Edge AI + Cloud AI – RaiderChip

Demonstrating Success in Cloud and Edge Applications

Edge Implementation

Our edge demo executes the Meta Llama 2, 3.0, 3.1 and Llama 3.2 models, as well as Microsoft Phi-2 LLM 2.7B model on cost-effective AMD Versal FPGA devices, achieving interactive speeds on the vanilla LLM even without quantization, this allows extracting the highest precision: achieving the maximum intelligence of the AI model or, optionally, using Quantization to obtain the maximum speed.

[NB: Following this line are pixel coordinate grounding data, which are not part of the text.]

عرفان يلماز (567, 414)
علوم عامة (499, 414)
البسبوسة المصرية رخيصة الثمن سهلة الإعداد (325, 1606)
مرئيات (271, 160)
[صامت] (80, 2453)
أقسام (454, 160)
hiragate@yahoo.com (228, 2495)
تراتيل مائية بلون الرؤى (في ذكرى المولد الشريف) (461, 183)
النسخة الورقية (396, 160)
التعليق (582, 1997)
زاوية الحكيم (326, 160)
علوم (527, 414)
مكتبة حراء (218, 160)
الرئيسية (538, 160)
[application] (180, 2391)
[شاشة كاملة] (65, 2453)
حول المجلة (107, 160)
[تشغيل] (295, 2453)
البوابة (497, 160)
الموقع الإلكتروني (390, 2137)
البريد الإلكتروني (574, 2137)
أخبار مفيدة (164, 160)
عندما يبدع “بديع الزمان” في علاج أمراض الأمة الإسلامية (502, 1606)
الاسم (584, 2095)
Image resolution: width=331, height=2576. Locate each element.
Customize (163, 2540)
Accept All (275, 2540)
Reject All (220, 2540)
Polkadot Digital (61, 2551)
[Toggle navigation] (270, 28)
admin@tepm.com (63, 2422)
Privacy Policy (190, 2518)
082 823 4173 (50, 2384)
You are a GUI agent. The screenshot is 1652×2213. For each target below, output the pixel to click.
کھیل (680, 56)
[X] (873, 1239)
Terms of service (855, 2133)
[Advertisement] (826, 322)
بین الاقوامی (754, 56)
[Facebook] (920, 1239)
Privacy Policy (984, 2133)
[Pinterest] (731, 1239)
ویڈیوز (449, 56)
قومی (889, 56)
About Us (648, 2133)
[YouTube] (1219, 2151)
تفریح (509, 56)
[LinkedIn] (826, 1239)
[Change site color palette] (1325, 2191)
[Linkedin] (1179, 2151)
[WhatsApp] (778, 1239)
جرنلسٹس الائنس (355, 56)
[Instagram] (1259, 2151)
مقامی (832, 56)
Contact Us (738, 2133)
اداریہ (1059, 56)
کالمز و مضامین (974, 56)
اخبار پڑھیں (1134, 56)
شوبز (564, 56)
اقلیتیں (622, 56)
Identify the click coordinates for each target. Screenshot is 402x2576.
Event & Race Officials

GenAI v1-Q running the Llama 3.2 1B LLM model with 4 bits Quantization on a low-cost Versal FPGA with LPDDR4 memory

GenAI v1-Q running the Llama 3.2 1B LLM model with 4 bits Quantization on a low-cost Versal FPGA with LPDDR4 memory

This demo does not need external CPUs, being perfectly suited for stand-alone, low-cost products.

Cloud Implementation

Integrated with AMD FPGAs in the AWS cloud, our cloud demonstrator leverages AWS F1 instances carrying AMD Virtex UltraScale+ FPGAs. This setup has enabled us to showcase a compelling and engaging AI chat model (Llama 2-7B), accessible via a web server for remote interactions, mirroring ChatGPT-style applications.